Dr. Karamanian is CEO at Eliksa, which is leveraging IP from the University of Utah. The company is utilizing amniotic stem/progenitor cells from donated C-sections for several therapeutics that are in the clinic, including: Dystrophic Epidermolysis Bullosa (EB) [eye drops]; Chronic Ocular Graft v Host disease; and photorefractive keratectomy.

Dr. Chari is the CEO of Manzara Therapeutics. Manzara is a drug discovery platform based on the Complete Search (COBS) discovery platform. It is tailor-designed AI for characterizing and optimizing biopolymer interactions for peptide therapeutics. Manzara can explore the entire peptide sequence space with unprecedented efficiency. Applicable to any situation where sequence-activity data can be obtained, Manzara is leveraging core algorithms developed by Dr. Herschel Rabitz at Princeton University (Founding Chair of Applied Mathematics). The near term pipeline is considering the KISS1R GPCR target.
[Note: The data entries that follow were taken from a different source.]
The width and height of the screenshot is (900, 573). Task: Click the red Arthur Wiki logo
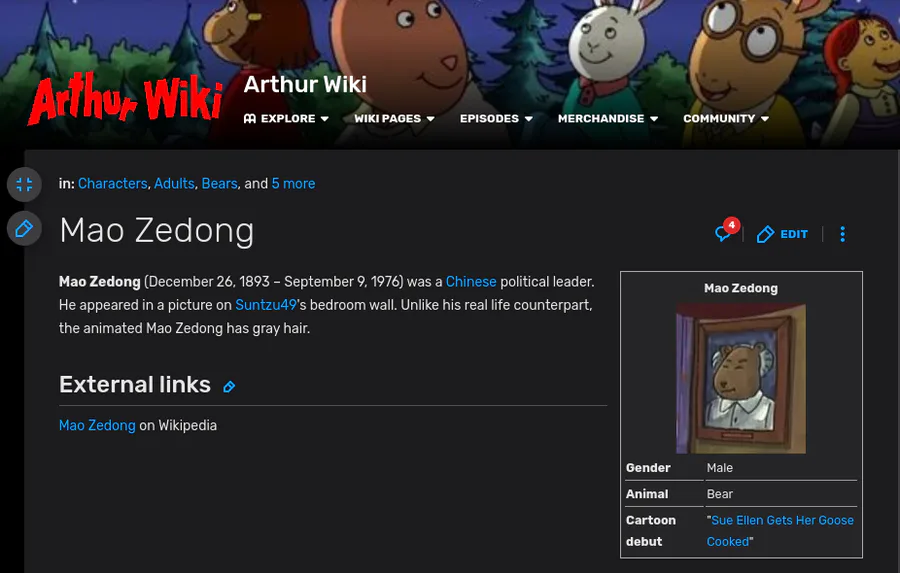click(125, 99)
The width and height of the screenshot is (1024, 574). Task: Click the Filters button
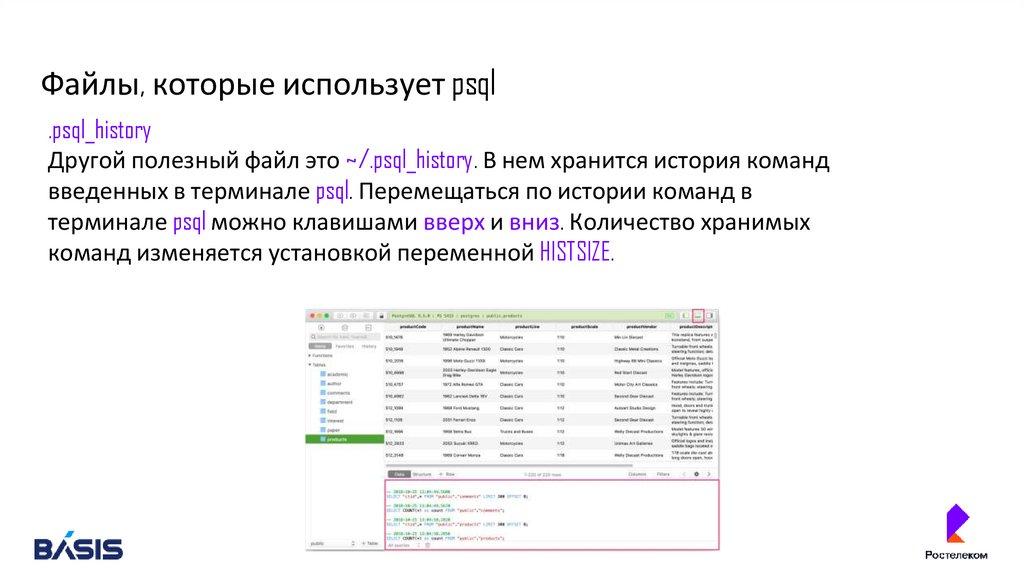coord(663,474)
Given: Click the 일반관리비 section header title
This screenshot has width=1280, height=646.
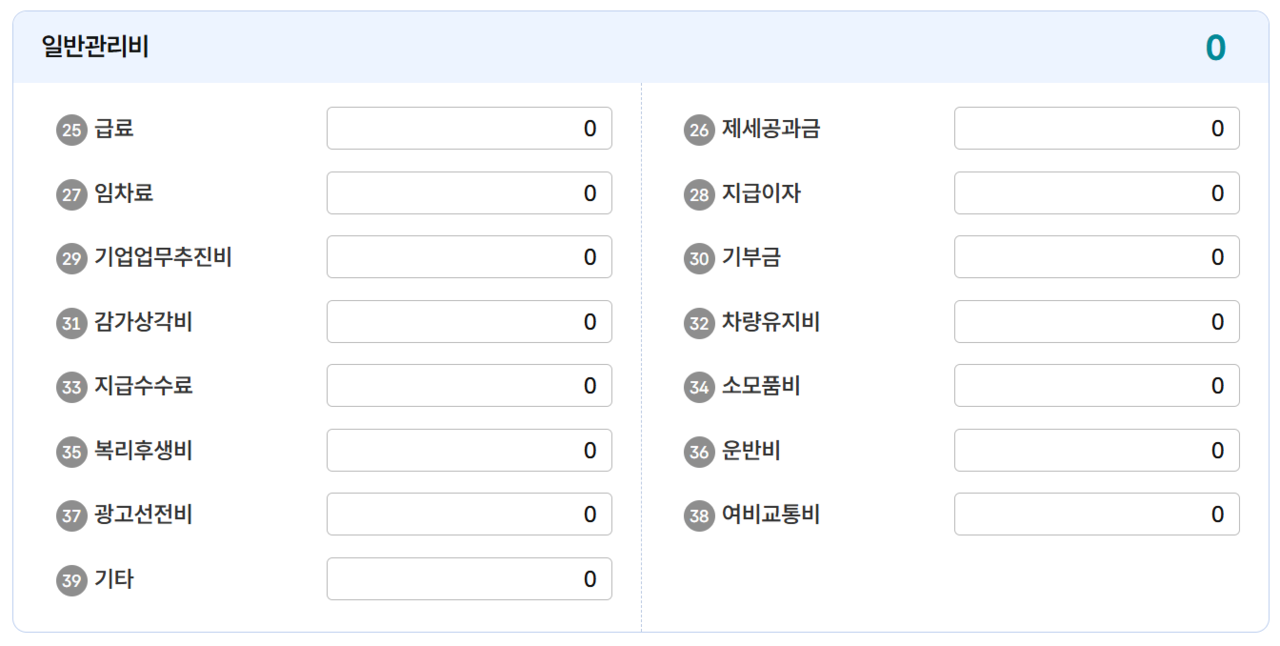Looking at the screenshot, I should [x=95, y=47].
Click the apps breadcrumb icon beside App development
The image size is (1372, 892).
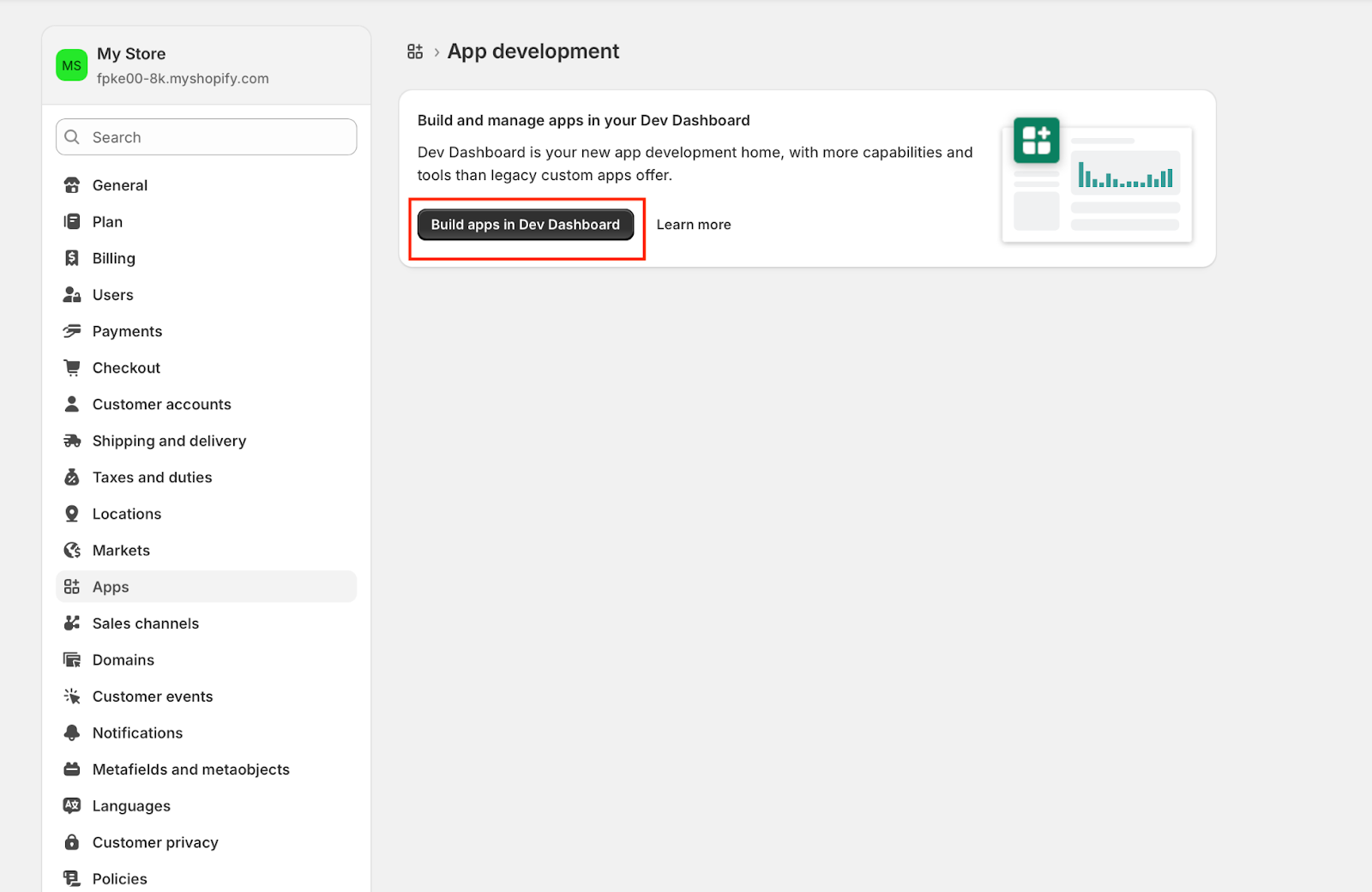click(x=415, y=51)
Dr. Black is a Professor of Biochemistry & Biophysics at UPenn and one of the scientific co-founders of an early stage entity, Hysplex. He gave a presentation on how Hysplex came to focus on developing new forms of PARP1 that take advantage of the Hysplex team's breakthroughs in understanding how to use them to tune the balance between their target, PARP-1, and DNA. This tuning permits Hysplex to generate DNA pro-trapping PARP1 designed to kill tumor cells in specific cancer patients, as well as DNA anti-trapping PARP1 that are designed to restrain hyperactive PARP-1 in Parkinson's disease and preserve neurons.

Dr. de la Fuente's Machine Biology Lab highlighted two core platforms: One platform is applied AI to find antimicrobial molecules with unprecedented speed and "fitness" using novel genetic algorithms and search algorithms. Dr. de la Fuente gave a high-level overview of an "autonomous molecular discovery" engine. His lab has also developed novel biosensors derived from pencil graphite that have competitive speed and accuracy. The diagnostic platforms were dubbed LEAD (Low-cost Electrochemical Advanced Diagnostic) and COLOR (Covid-19 Low-cost Corodiagnostic for Rapid testing).

Dr. Kmiec manages the Gene Editing Institute at ChristianaCare. Dr. Kmiec gave a presentation on the current standard of care in gene editing and highlighted some of the near term commercial projects form his lab including an AAV therapy targeting the NRF2-KEAP1 pathway for chemo-resistant lung cancer patients.

Neil Inala is CEO of Nobias, a next generation drug discovery platform leveraging unique access to pediatric data from CHOP. Nobias is applying data science and machine learning to previously time-intensive human processes for drug screening and development, factoring complex biological interactions.